Email OTP / Magic Link¶

Overview¶

Email OTP lets users sign in without a password. When enabled, the login page shows a "Sign in with a one-time code" link. The user enters their email and receives a message containing:

A 6-digit one-time code (valid for 10 minutes)
A magic-link button that signs them in with a single click (same token, no code entry needed)

Both paths are handled by the same verify endpoint — a magic link simply omits the code.

This feature is disabled by default and requires SMTP to be configured. Enable it in Settings → Password & Auth.

How it works¶

OTP code path¶

User clicks "Sign in with a one-time code" on the login page.
User enters their email address and clicks Send code.
JustIAM looks up a matching active internal account. If found, it creates an email_otp_challenges record and sends the email. If the email is unknown, the response is the same (prevents enumeration).
The frontend shows a 6-digit code input field.
User enters the code and clicks Sign in.
JustIAM validates the code (bcrypt compare), marks the challenge as used, and issues a portal JWT + SSO session — identical to a successful password login.

Magic-link path¶

Same as above, but the user clicks the Sign in with one click button in the email instead of typing the code. The frontend detects the ?magic_token= query parameter on page load and automatically calls the verify endpoint.

Security properties¶

Property	Detail
Token storage	Raw token never stored — SHA-256 hash in `token_hash` column
Code storage	6-digit code never stored — bcrypt hash in `code_hash` column
TTL	10 minutes from creation
Single-use	`used_at` is stamped on first successful consume; subsequent attempts with same token are rejected
Enumeration resistance	`POST /auth/email-otp/request` always returns `200` with a token regardless of whether the email exists
Rate limiting	Both endpoints are protected by the tenant-level auth rate limiter (configured via controlplane Security limits)
Local accounts only	Federated (SSO, SAML, LDAP) accounts are skipped silently

Configuration¶

Setting	Default	Description
`allow_email_otp`	`false`	Enable / disable the feature for this tenant
`allow_password_login`	`true`	When set to `false`, password login is hidden and OTP/magic-link becomes the only local auth method

Enable in Settings → Password & Auth → Email OTP / Magic Link or via the API / Terraform provider.

Note

SMTP must be configured for the email to be delivered.

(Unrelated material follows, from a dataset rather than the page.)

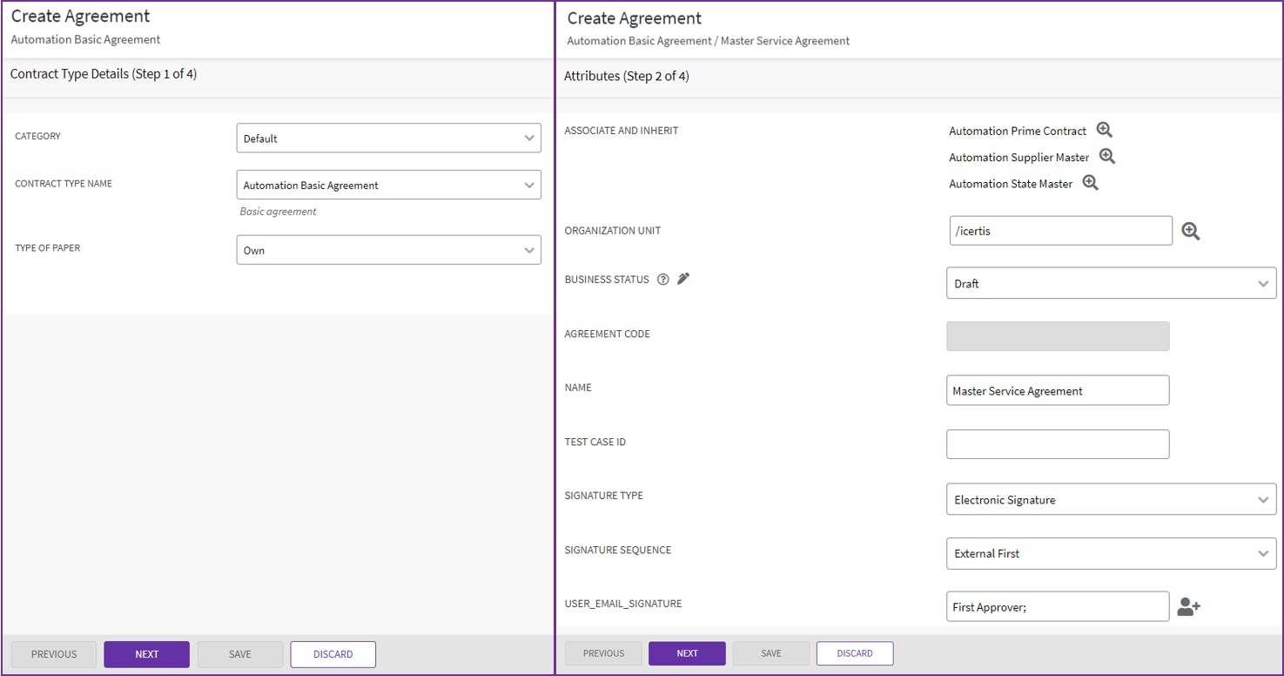1284x676 pixels.
Task: Click pencil edit icon next to Business Status
Action: (683, 279)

Configure SMTP in Settings → Email.

API reference¶

Request a code / magic link¶

POST /api/v1/auth/email-otp/request
Content-Type: application/json

{ "email": "alice@example.com" }

Response 200:

{ "otp_token": "<opaque-token>" }

Always returns 200. The otp_token is needed by the verify step.

Verify a code or magic link¶

POST /api/v1/auth/email-otp/verify
Content-Type: application/json

{ "otp_token": "<token>", "code": "123456" }

Omit code (or send an empty string) for the magic-link path.

Response 200 — same structure as POST /auth/login:

{
  "token": "<jwt>",
  "user": { ... },
  "permissions": [...],
  "proxy_mode": false
}

Response 401 — invalid or expired token/code.

Response 403 — feature not enabled for this tenant.

Terraform¶

resource "justiam_settings" "main" {
  allow_email_otp      = true
  allow_password_login = false  # OTP-only login
}

Cleanup¶

Expired unused challenges are cleaned up by the background worker that runs periodic maintenance tasks. The DeleteExpired() method purges rows where expires_at < NOW() and used_at IS NULL.